The records ::

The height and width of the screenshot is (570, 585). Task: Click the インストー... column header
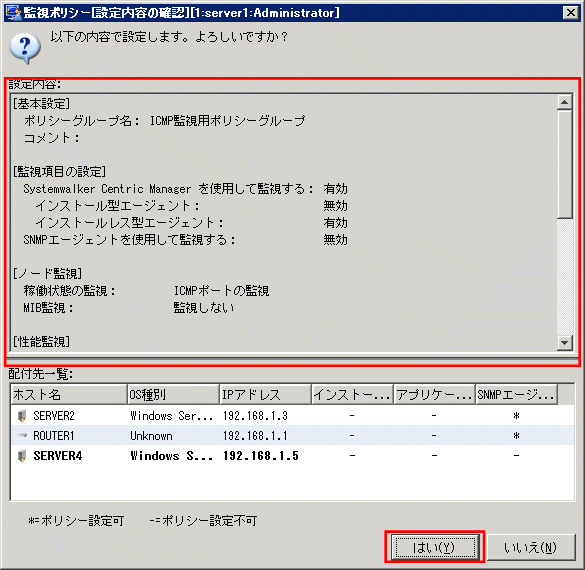click(x=352, y=394)
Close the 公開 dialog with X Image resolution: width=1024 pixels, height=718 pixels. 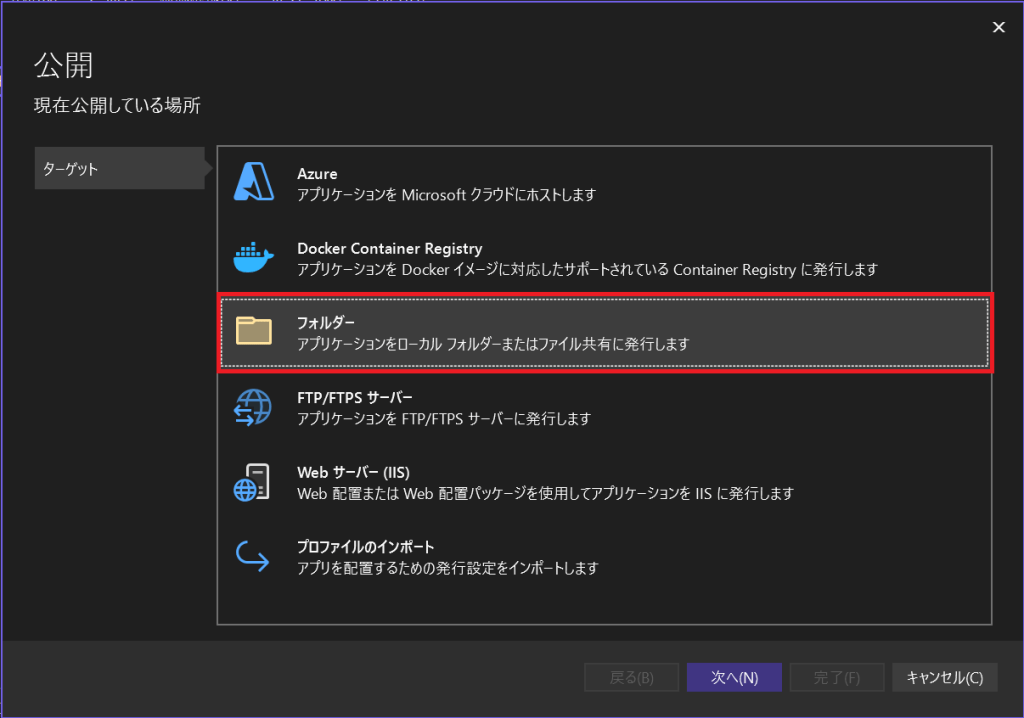tap(998, 27)
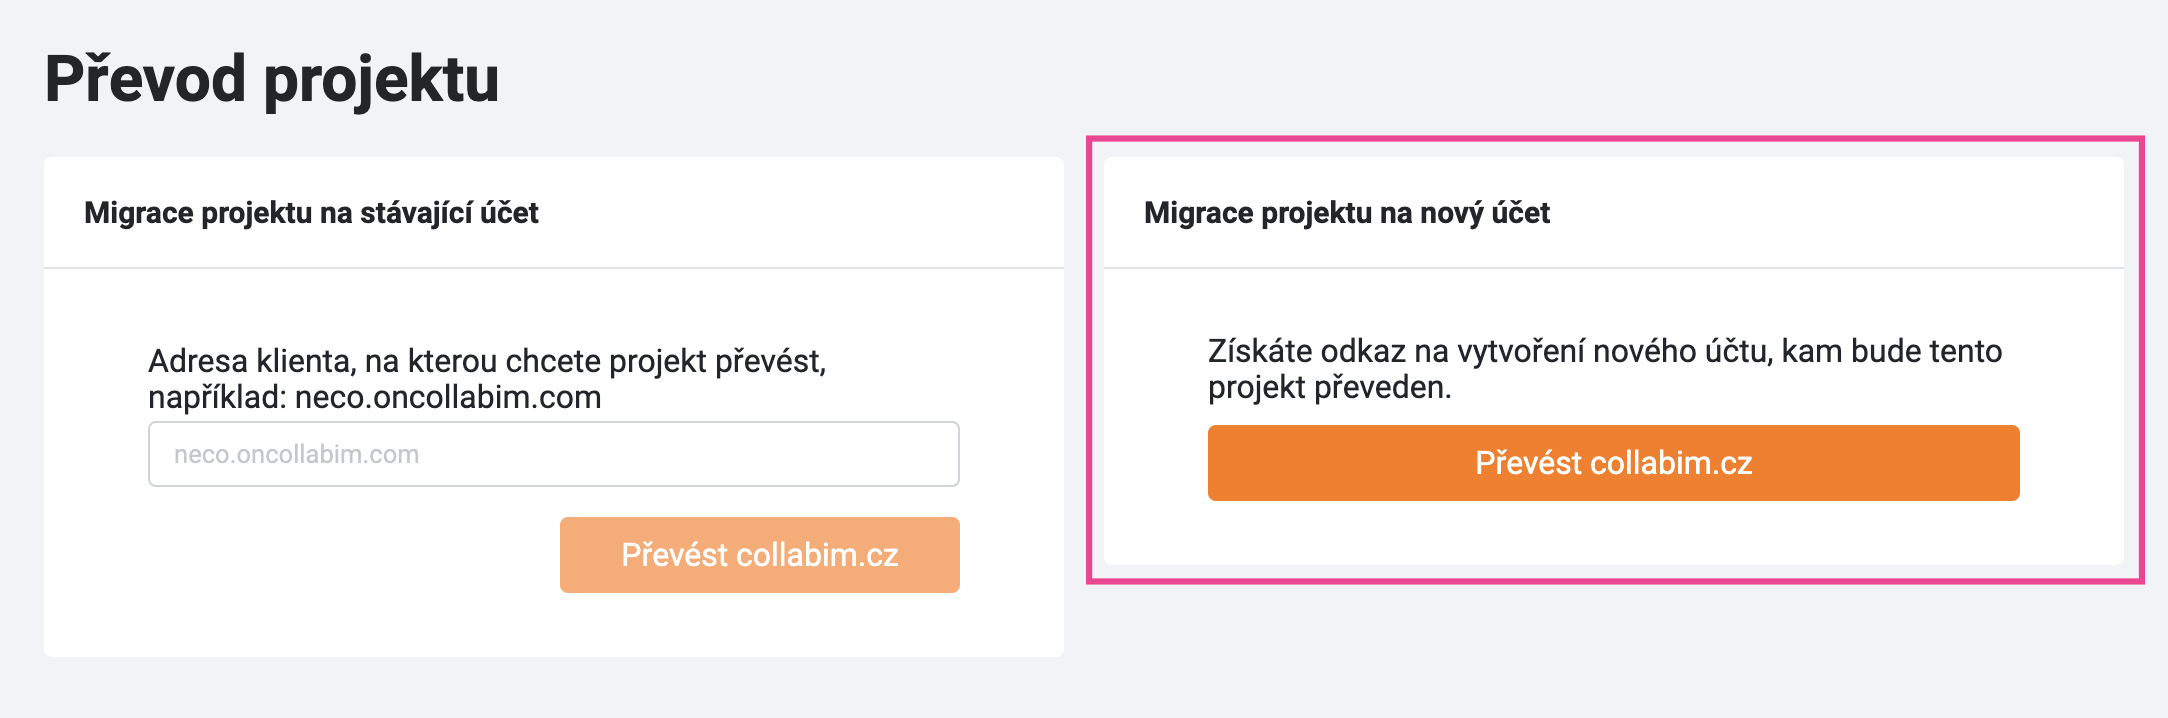This screenshot has height=718, width=2168.
Task: Click the pink highlight border around the new account card
Action: pos(1615,139)
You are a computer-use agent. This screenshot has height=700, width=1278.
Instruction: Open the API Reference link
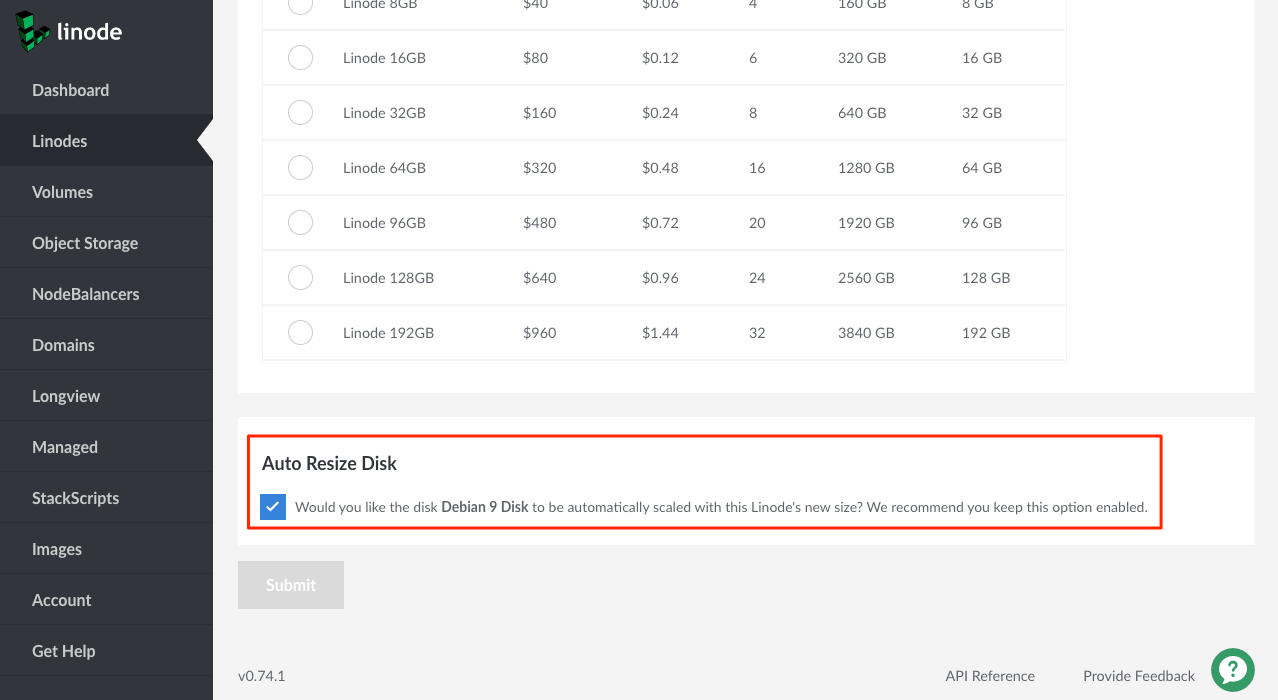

Work instructions :: Starting with the line that contains "You are a computer-use", reproduce every line down to the end of the listing above, both endpoints included. Pictures stay out.

Exercise output ::
You are a computer-use agent. This screenshot has height=700, width=1278.
Instruction: Open the API Reference link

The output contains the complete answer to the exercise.